De voorzieningenrechter heeft vastgesteld dat verzoeker op 15 juni 2021 telefonisch heeft aangegeven dat het Uwv een beslissing op bezwaar had genomen, welke op 9 juni 2021 was verzonden. Bij brief van 16 juni 2021 is verzoeker in de gelegenheid gesteld om beroep in te stellen tegen deze beslissing. De voorzieningenrechter heeft overwogen dat het verzoek om voorlopige voorziening kennelijk niet-ontvankelijk is, omdat er geen bezwaar- of beroepsprocedure aanhangig was op het moment van indienen van het verzoek. Het connexiteitsvereiste, dat vereist dat er een lopende procedure is, is niet nageleefd, aangezien verzoeker geen beroep heeft ingesteld binnen de gestelde termijn.
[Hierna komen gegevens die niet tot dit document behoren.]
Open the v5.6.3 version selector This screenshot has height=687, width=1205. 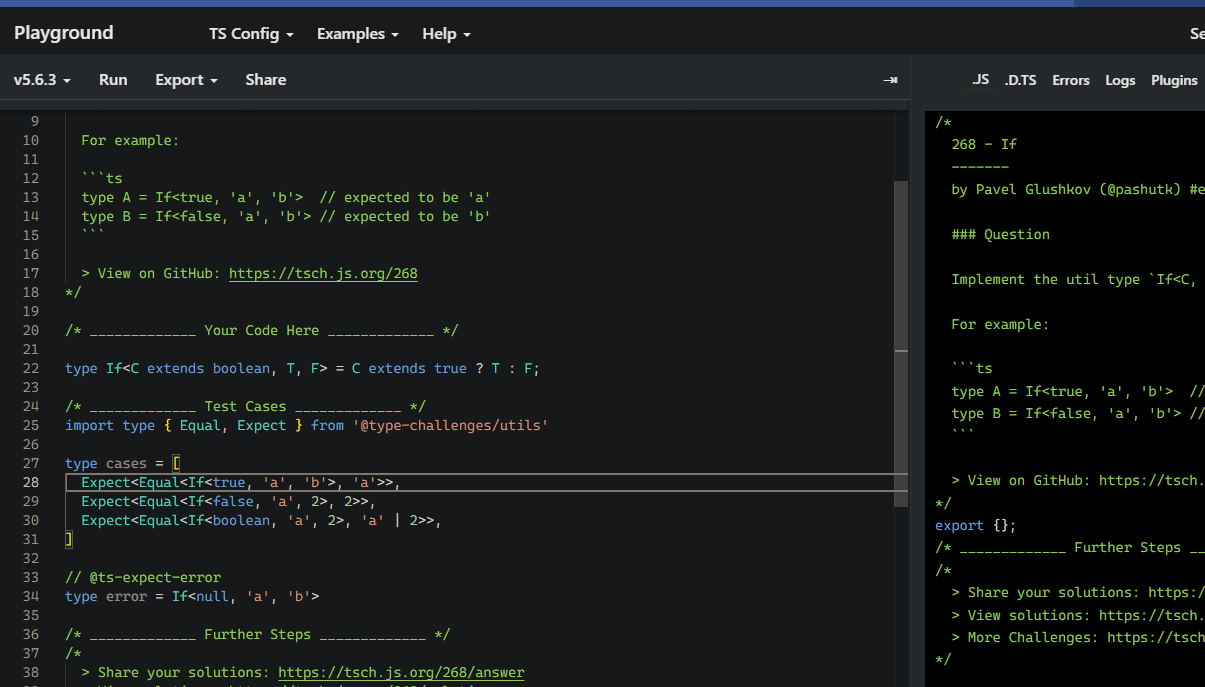pos(42,80)
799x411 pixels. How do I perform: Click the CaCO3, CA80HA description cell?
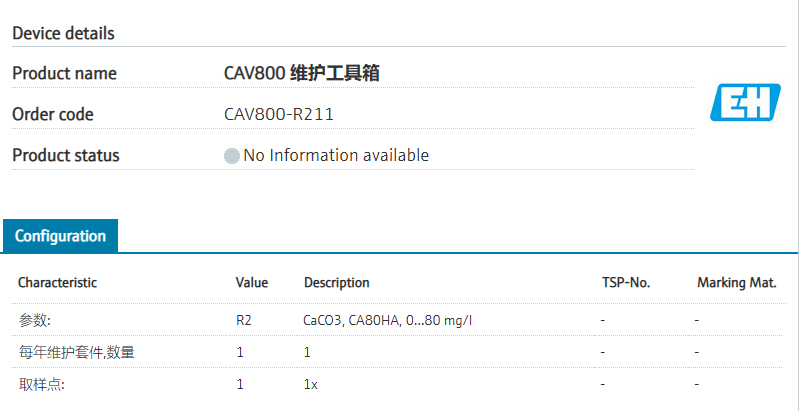[x=387, y=320]
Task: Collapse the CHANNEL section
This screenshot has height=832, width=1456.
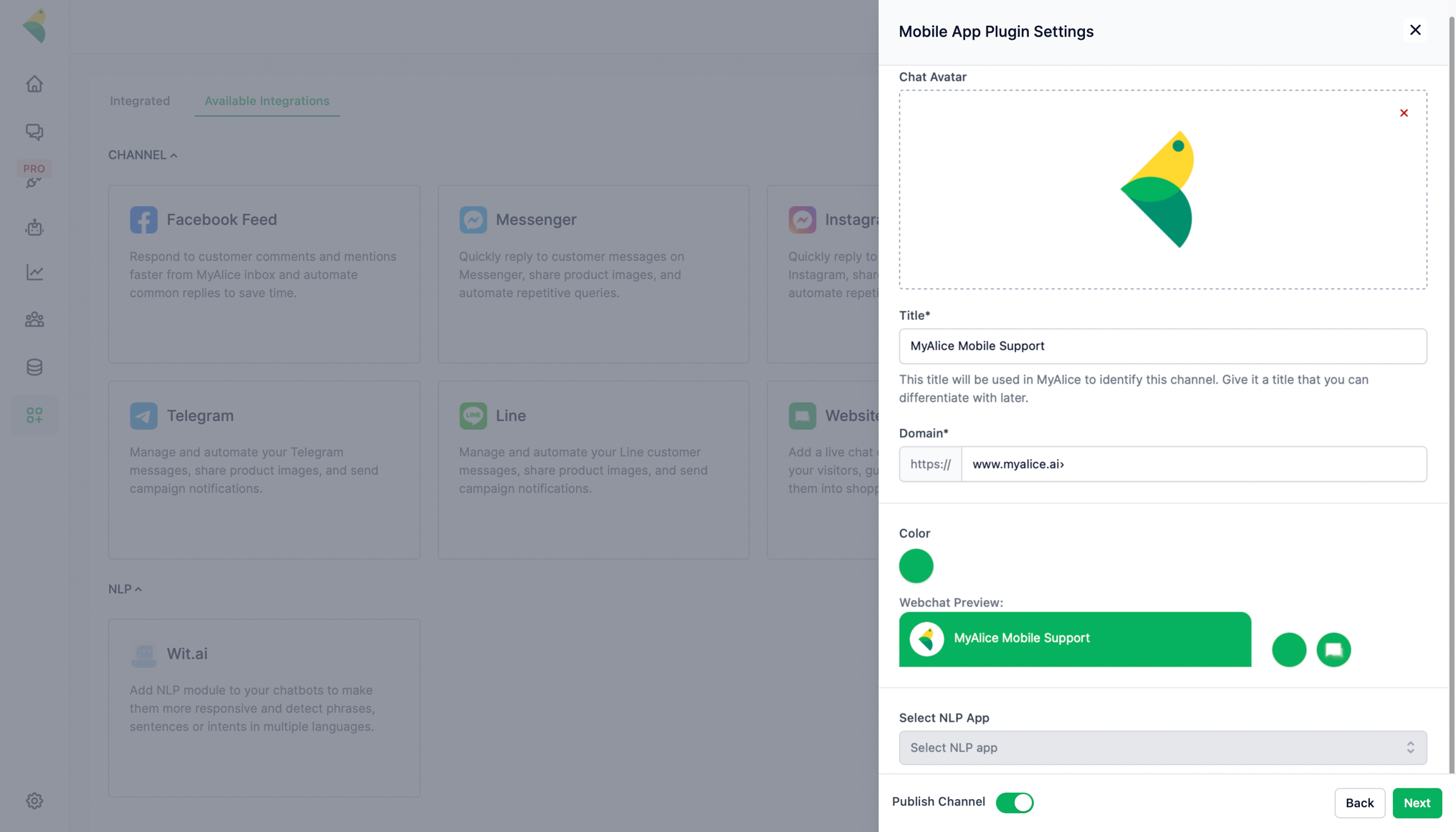Action: coord(142,155)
De voorzieningenrechter heeft geconcludeerd dat verzoeker niet meer de mogelijkheid heeft om een voorlopige voorziening te verzoeken, en heeft het verzoek daarom niet-ontvankelijk verklaard. Er is geen aanleiding voor een proceskostenveroordeling. De uitspraak is gedaan door mr. R.C. Moed, in aanwezigheid van mr. S.C.J. van der Hoorn, en is openbaar gemaakt op 4 augustus 2021.

Uitspraak

RECHTBANK MIDDEN-NEDERLAND
Bestuursrecht
zaaknummer: UTR 21/2055

uitspraak van de voorzieningenrechter van 4 augustus 2021 in de zaak tussen

[verzoeker] , te [woonplaats] , verzoeker

en
de Raad van Bestuur van het Uitvoeringsinstituut werknemersverzekeringen, verweerder
(gemachtigde: W.A. Postma).

Inleiding

Verzoeker heeft bezwaar gemaakt tegen het besluit van 15 maart 2021. Met dit besluit heeft het Uwv verzoeker laten weten dat hij vanaf 16 juni 2019 te veel uitkering op grond van de Werkloosheidswet heeft ontvangen, omdat geen rekening is gehouden met de betalingen van de Ziektewetuitkering. Het Uwv herziet de WW-uitkering over de periode van 16 juni 2019 tot en met 31 augustus 2019 en vordert een bedrag van € 3.578,67 terug.
Verzoeker heeft de voorzieningenrechter verzocht om een voorlopige voorzienig te treffen.
Verzoeker heeft op 15 juni 2021 telefonisch aan de rechtbank laten weten dat het Uwv een beslissing op bezwaar heeft genomen. Het Uwv heeft bevestigd dat dit op 9 juni 2021 is gebeurd en heeft de beslissing op bezwaar aan de rechtbank gestuurd.
Bij brief van 16 juni 2021 heeft de voorzieningenrechter verzoeker in de gelegenheid gesteld om beroep in te stellen.

Overwegingen

1. Op grond van artikel 8:83, derde lid, van de Algemene wet bestuursrecht (Awb) kan de voorzieningenrechter uitspraak doen zonder partijen uit te nodigen om op een zitting te verschijnen indien de voorzieningenrechter kennelijk onbevoegd is of het verzoek kennelijk niet-ontvankelijk, kennelijk ongegrond of kennelijk gegrond.
2. De voorzieningenrechter is van oordeel dat het verzoek om voorlopige voorziening kennelijk niet-ontvankelijk is. Hieronder zal hij uitleggen waarom.
3. Er kan alleen een voorlopige voorziening worden verzocht als een bezwaar- of beroepsprocedure aanhangig is. [1] Dit wordt het zogenoemde connexiteitsvereiste genoemd.
4. Het verzoek om een voorlopige voorziening is ingediend tijdens de bezwaarprocedure. Daarna is, op 9 juni 2021, een beslissing op bezwaar genomen waarin het bezwaar van verzoeker ongegrond is verklaard.
5. Bij brief van 16 juni 2021 is verzoeker in de gelegenheid gesteld om beroep in te
stellen tegen de beslissing op bezwaar. De beroepstermijn is inmiddels verstreken. Verzoeker heeft geen beroep ingesteld. Daarom wordt niet voldaan aan het connexiteitsvereiste. Dit betekent dat verzoeker niet (meer) de mogelijkheid heeft om de voorzieningenrechter te verzoeken een voorlopige voorziening te treffen.
6. Voor een proceskostenveroordeling bestaat geen aanleiding.

Beslissing

De voorzieningenrechter verklaart het verzoek niet-ontvankelijk.
Deze uitspraak is gedaan door mr. R.C. Moed, voorzieningenrechter, in aanwezigheid van mr. S.C.J. van der Hoorn, griffier. De beslissing is uitgesproken op 4 augustus 2021 en zal openbaar worden gemaakt door publicatie op rechtspraak.nl
griffier
voorzieningenrechter
Een afschrift van deze uitspraak is verzonden aan partijen op:

Tegen deze uitspraak staat geen hoger beroep of verzet open.

Voetnoten

1.Dit volgt uit artikel 8:81 van de Awb.